We need some principles from calculus and linear algebra to write an autodifferentiation library, ultimately aiming to reproduce the PyTorch API

Adapted from:

The better calculus pedagogy is the calculus of infintesimals, that is: assume \(f'(x) = \frac{f(x + \Delta x)-f(x)}{\Delta x}\) like normal and ignore second order infinitesimals (i.e., infinitesimals of infinitesimals). By doing so, the main rules of arithmetic suddenly also apply to calculus. For example:

Power Rule

\[ \begin{align*} \frac{\Delta}{\Delta x} x^2 & = \frac{(x + \Delta x)^2 - x^2}{\Delta x} \\ & = \frac{x^2 + 2 x \Delta x + \Delta x^2 - x^2}{\Delta x} \\ & = \frac{2 x \Delta x + \Delta x^2}{\Delta x} \\ & = \frac{2 x \Delta x}{\Delta x} \\ & = 2x \end{align*} \]

(Fundamental theorem, distributivity, cancelling terms in numerator, second rule, cancelling shared term in numerator and denominator.)

Chain Rule

\[ \begin{align*} \frac{\Delta y}{\Delta x} = \frac{\Delta y}{\Delta u} \left( \frac{\Delta u}{\Delta x} \right) \end{align*} \]

(Shared term in numerator and denominator.)

This is simple arithmetic! For a geometric interpretation, imagine riding a bicycle on a moving sidewalk. If you are cycling at 2 kilometers per hour and the sidewalk was movinig at 2 kilometers per hour, then your overall speed is 4 kilometers per hour.

\[ \begin{align} \frac{\Delta C}{\Delta B} &= 2\\ \frac{\Delta B}{\Delta A} &= 2\\ \therefore \frac{\Delta C}{\Delta A} &= \frac{\Delta C}{\Delta B} \left( \frac{\Delta B}{\Delta A} \right) = 2 \times 2 =4 \\ \end{align} \]

For non-linear functions, imagine the speed of the sidewalk changing.

For an intuitive demonstration of the chain rule, click here.

Neural Networks

How does this relate to deep learning? Suppose we wanted to model this function with a neural network.

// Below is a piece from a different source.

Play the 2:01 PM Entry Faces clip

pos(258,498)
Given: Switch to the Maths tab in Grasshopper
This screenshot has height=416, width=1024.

x = np.linspace(0, 10, 100)
y = (x - 2.5) ** 2
fig, ax = plt.subplots(figsize=(3, 3))
ax.plot(x, y);

A single line wouldn’t be especially adequate for this. (The sum of lines is just a line.) But what about the sum of rectified lines?

y1 = np.clip(-3 * (x - 2), a_min=0, a_max=None)
y2 = np.clip(3 * (x - 3), a_min=0, a_max=None)
y3 = np.clip(6 * (x - 5), a_min=0, a_max=None)

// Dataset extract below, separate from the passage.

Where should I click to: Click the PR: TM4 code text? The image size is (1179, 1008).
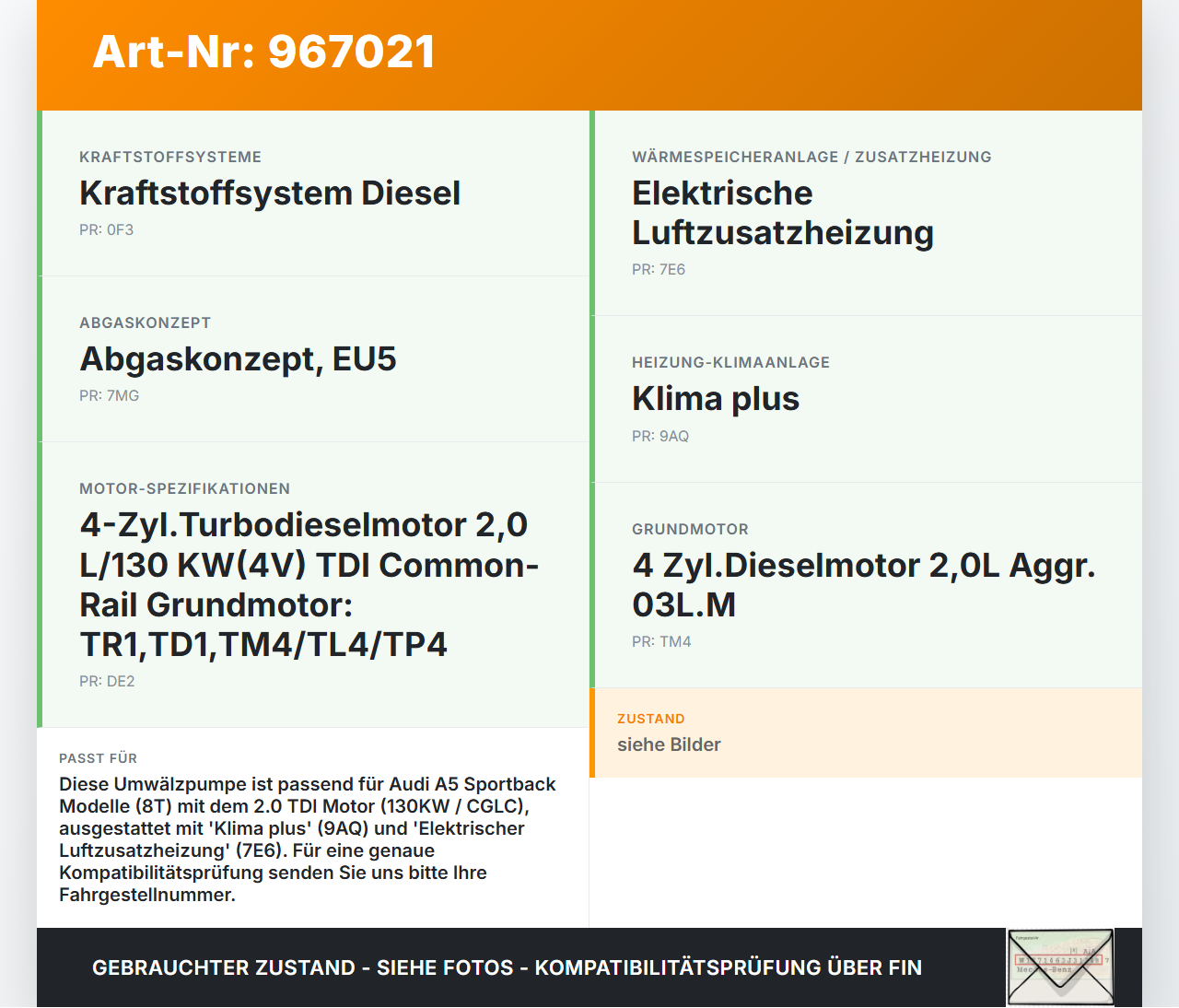(x=661, y=641)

fig, (ax0, ax1) = plt.subplots(1, 2, figsize=(6, 3))
ax0.plot(x, y)
ax0.plot(x, y1)
ax0.plot(x, y2)
ax0.plot(x, y3)
ax1.plot(x, y)
ax1.plot(x, y1 + y2 + y3);

This is the idea of neural networks (except, instead of lines, we’re dealing with hyperplanes).

Basic architecture

Let’s consider a specific problem. Suppose we wanted to classify digits with a simple neural network.


source

MNISTDataModule

 MNISTDataModule (bs=128)

MNIST data Module

It’s a bit cleaner to deal with images as vectors for this exercise.

X_trn = rearrange(X_trn, "b h w -> b (h w)")

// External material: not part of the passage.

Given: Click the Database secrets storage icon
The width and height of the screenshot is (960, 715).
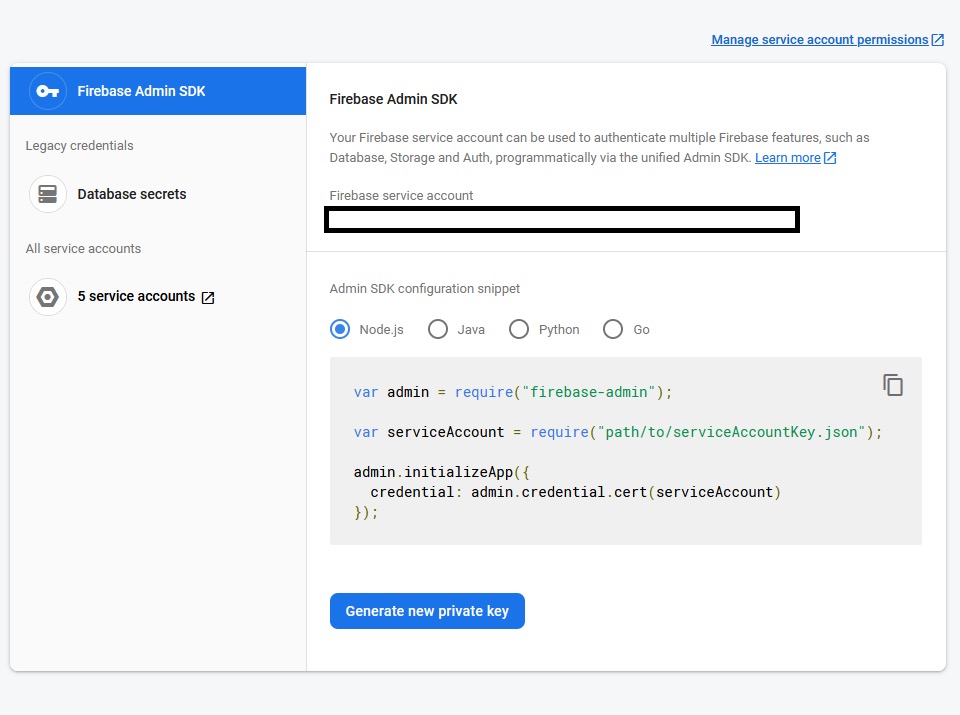Looking at the screenshot, I should tap(48, 194).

Say we wanted to classify a digit as a “seven” (or not) based on a single pixel. A trained linear model would find some coefficient and you would draw some line dividing sevens from non-sevens.

Of course, this is pretty limiting. What if this surface had a lot of curvature?

x = np.linspace(0, 1, 100)
y_t = 1 - x**2
y_pred = -0.95 * x + 1.1
fig, ax = plt.subplots(figsize=(3, 3))
ax.plot(x, y_t, label="True")
ax.plot(x, y_pred, label="Pred")
ax.set(xlabel="Pixel Intensity", ylabel="P(Seven)")
fig.legend();

How do fit the sum of rectified lines like before?

To make this more interesting, let’s consider using all pixels, for all images.

Let’s define some parameters and helpers.

def relu(x):
    return np.clip(x, a_min=0, a_max=None)


n, m = X_trn.shape
nh = 50  # num. hidden dimensions
n, m
(60000, 784)

Our results are going to be non-sense here, but this gives us the right dimensions for everything.

W0 = np.random.randn(m, nh)
b0 = np.zeros(nh)
W1 = np.random.randn(nh, 1)
b1 = np.zeros(1)

l0 = X_trn @ W0 + b0
l1 = relu(l0)
y_pred = l1 @ W1 + b1
y_pred[:5]
array([[ -9.87308795],
       [-24.17324311],
       [ 32.42885041],
       [  6.0755439 ],
       [-65.67629667]])

Let’s compute an regression loss to get the model to predict the label. (This isn’t formally apropriate but it gives us the intuition.)

y_pred.shape, y_true.shape
((60000, 1), (60000,))
diff = y_pred.T - y_true
mse = (diff**2).mean()
mse
1979.1768273281134

Eventually, at the end of the forward pass, we end up with a single number. We compute the loss for each example in the batch and take the batchwise mean or sum of the loss. Then, we use this along with the gradients with respect to each parameter to update the weights,

Let’s calculate these derivates, one by one 🤩

Mean Squared Error

First, we need to determine the gradient of the loss with respect to it’s input.

\[MSE = \frac{ \sum_{i=1}^{N} ( y^i-a^i )^2 }{N}\]

This function composes an inner difference function and an outer square function. By the chain rule:

\[ \frac{d}{dx} f(g(x,y)) = f'(g(x,y)) g'(x,y) \]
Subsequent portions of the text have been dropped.